I've got a lot of strong thoughts on how this could be done right so I did consider having an attempt at it myself using the shell scripting language I'd designed as a rough foundation. But having a full time job already, two young kids, and a growing in popularity open source project (namely my aforementioned $SHELL), I realised any Terraform competitor I did create would be doomed to either never being maintained, or the project would literally burn me out.


Neither system deals well with large projects, but my CF criticisms weren’t predicated on the project size. So at the end of the day, CF has all of the problems TF has and then some.

But I do think that it would be really interesting to build an IaC project, and you’re right that it probably would be doomed. :)
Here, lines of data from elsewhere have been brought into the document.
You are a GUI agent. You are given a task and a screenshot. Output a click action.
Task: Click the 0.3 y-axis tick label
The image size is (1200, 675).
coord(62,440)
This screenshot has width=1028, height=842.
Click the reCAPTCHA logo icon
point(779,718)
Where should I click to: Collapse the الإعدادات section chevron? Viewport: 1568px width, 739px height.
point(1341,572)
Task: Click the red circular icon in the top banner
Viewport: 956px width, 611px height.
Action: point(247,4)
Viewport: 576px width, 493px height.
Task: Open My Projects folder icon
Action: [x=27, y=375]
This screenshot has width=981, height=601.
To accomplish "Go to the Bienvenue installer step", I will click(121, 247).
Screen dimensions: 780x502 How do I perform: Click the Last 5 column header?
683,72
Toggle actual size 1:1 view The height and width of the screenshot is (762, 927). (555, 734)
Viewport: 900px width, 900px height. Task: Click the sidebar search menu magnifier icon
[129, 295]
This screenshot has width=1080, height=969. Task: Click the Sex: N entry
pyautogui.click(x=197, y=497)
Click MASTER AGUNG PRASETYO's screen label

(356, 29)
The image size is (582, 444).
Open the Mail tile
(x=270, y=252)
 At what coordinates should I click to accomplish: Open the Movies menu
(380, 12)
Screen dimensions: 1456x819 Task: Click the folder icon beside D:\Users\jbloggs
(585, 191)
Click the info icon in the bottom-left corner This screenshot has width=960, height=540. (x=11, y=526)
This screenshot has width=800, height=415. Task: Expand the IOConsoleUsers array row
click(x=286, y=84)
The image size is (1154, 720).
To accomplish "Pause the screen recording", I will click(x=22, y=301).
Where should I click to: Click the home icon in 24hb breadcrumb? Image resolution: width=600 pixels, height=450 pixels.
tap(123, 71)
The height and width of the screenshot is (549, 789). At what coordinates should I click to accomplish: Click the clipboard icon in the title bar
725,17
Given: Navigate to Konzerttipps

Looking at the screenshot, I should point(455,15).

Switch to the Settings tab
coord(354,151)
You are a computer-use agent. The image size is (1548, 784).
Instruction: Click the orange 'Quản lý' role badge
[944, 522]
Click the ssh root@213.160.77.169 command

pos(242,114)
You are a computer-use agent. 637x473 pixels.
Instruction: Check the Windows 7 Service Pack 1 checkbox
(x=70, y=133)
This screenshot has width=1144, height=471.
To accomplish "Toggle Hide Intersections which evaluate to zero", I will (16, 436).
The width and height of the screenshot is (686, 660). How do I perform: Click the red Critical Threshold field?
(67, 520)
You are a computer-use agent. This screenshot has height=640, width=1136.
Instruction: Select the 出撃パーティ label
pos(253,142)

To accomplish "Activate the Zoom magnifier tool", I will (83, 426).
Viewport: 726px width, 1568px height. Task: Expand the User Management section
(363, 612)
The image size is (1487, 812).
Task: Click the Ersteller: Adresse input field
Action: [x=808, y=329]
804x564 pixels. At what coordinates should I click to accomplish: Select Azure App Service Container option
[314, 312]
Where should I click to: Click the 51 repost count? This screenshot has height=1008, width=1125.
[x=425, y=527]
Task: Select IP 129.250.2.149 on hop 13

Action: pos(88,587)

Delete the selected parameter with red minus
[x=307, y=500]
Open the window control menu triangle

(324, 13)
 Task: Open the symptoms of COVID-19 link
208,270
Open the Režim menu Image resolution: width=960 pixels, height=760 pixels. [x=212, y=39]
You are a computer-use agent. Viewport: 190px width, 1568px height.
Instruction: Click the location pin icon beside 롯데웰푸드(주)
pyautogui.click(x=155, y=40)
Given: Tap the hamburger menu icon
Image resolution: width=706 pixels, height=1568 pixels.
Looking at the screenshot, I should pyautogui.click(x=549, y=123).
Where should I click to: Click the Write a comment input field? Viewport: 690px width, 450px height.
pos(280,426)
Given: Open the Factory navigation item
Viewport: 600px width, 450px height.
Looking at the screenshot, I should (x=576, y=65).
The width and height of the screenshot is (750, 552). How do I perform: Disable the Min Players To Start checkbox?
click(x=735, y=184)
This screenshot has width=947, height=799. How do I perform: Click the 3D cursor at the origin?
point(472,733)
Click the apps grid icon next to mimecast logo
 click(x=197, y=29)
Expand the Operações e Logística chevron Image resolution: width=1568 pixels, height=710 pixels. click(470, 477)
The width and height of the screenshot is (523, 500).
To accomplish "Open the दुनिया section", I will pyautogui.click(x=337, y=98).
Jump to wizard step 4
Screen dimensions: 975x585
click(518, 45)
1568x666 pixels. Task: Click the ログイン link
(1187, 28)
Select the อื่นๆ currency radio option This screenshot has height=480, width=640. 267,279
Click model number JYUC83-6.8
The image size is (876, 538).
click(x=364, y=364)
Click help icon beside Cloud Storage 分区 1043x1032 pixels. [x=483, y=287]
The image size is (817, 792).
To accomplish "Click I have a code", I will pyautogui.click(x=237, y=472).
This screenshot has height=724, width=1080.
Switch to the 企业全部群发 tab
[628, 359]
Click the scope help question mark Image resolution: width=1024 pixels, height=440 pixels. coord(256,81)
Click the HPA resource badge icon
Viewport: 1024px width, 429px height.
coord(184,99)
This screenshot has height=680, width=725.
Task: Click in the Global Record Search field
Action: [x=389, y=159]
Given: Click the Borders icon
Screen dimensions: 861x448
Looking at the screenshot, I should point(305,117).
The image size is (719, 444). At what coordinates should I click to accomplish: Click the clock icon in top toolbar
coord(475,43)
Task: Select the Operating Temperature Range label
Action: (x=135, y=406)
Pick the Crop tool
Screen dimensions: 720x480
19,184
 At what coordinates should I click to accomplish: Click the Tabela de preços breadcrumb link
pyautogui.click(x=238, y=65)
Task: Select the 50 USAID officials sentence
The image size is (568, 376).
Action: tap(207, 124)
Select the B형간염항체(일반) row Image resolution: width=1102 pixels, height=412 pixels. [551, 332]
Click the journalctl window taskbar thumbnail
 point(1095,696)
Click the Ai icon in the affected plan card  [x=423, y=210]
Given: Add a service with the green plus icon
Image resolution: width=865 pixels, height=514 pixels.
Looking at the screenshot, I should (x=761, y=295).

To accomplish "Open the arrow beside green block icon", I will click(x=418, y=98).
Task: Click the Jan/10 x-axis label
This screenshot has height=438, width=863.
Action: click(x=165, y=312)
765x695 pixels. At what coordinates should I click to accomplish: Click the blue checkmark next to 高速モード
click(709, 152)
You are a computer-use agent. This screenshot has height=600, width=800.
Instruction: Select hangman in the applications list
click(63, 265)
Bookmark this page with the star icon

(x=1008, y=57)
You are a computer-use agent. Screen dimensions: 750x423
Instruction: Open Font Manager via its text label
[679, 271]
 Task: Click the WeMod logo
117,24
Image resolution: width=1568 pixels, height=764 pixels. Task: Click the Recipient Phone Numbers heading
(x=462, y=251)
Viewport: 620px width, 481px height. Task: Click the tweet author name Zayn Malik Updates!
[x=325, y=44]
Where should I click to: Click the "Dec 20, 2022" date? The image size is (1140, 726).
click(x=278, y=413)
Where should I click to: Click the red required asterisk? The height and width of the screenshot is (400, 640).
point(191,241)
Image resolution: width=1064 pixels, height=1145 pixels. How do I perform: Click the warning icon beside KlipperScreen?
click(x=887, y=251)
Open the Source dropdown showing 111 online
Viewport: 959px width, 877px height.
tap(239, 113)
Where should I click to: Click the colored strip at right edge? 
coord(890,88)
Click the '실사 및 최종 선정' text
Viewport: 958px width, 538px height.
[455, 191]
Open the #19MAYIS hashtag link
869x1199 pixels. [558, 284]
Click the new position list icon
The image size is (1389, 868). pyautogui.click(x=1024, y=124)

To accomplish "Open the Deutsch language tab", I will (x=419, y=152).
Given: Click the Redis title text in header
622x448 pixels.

That is certainly my impression with CDK. An even bigger heartache is the fact that I am writing a Python "program", but then have to use a JS binary to execute the deployment. Having the CDK synth/deploy functionality exposed via actual execution of the Python script (or even a built-in capability of the regular AWS CLI) would make much more sense to me.


Your suspicions are incorrect - I'd suggest trying the AWS CDK as it solves exactly the problem you want it to solve in the sense of providing strong type safety.


My only experience is with the AWS CDK.


For one of my projects I use CDK (JS) with a JavaScript project and the CDK part does call limited parts of the project to lookup how many DynamDB tables to create and which kinds of which indexes to generate.

Also the API gateway configuration is generated based on registered endpoints within a larger application, but that's not being done directly in the CDK, but as a separate explicit step in the Makefile as a dependency of the CDK targets.

Disclaimer: I work for AWS, but not on anything related to this, other than using it.


Here are a few of my reasons, but I have many more: https://news.ycombinator.com/item?id=29048297


On gcp terraform works very well. But we try to keep everything in k8s.

So terraform is critical for our bootstrap procedure, for documenting our configuration.